This rapid review synthesises findings from rigorous academic, practitioner, and policy references published in the past fifteen years that discuss child trafficking and human trafficking more generally. The focus is on the most predominant data produced by OECD countries, reports produced by international organisations that collect data from OECD countries, as well as available literature on the methods utilised by OECD countries to collect data.
Key Findings
- There are a number of methodological issues with collecting data on trafficking, making it difficult to accurately estimate the scale of the problem.
- There is a lack of data available that differentiates between child and human trafficking with most reports devoting little space to child trafficking and often not differentiating between the two on key aspects such as routes, prosecutions, etc..

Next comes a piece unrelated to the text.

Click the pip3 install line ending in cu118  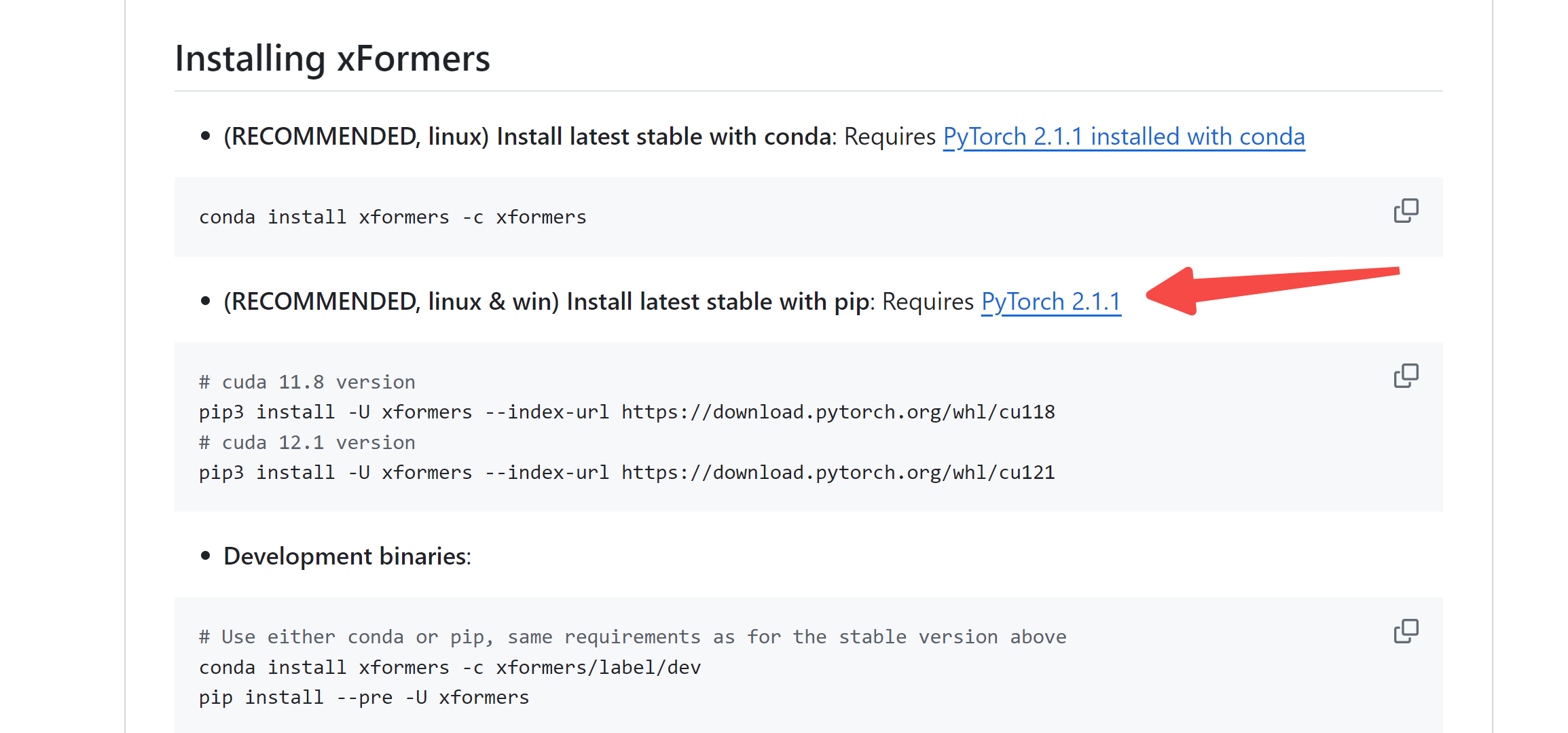626,412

- Issues such as death in transit and the cost of trafficking children are almost completely ignored in the published data.
- There are two approaches to collecting data: victim-centred and trafficker-centred, which should be combined to give a thorough overview of the issue. However, there are significant shortcomings in how this data is collected, managed, analysed, and disaggregated.
- In the EU, data is predominantly collected by the police and the multi-agency data repository suggested by the EU is not always in place.
- Trafficking does not necessarily mean crossing borders: children are often trafficked within their own country. For instance, in Germany 45 percent of minor victims of trafficking for sexual exploitation reported were German nationals (BKA, 2015: 9).
- According to UNODC, 20 percent of victims of trafficking reported are girls, whilst eight percent are boys. Africa and the Middle East have the highest proportion of child trafficking with 62 percent of the victims reported as children (UNODC, 2014).
- The ILO estimates that as many as 1,225,000 children are in a forced labour situation as a result of trafficking.3
- In the EU most victims of trafficking reported are Bulgarian, Romanian and Latvian, with Nigerians being the highest non-EU citizens reported. However, the information is not further disaggregated by the age of these citizens and the only data available is that 15 percent of cases recorded within the EU between 2010 and 2012 were of minors (Eurostat, 2015: 21-41).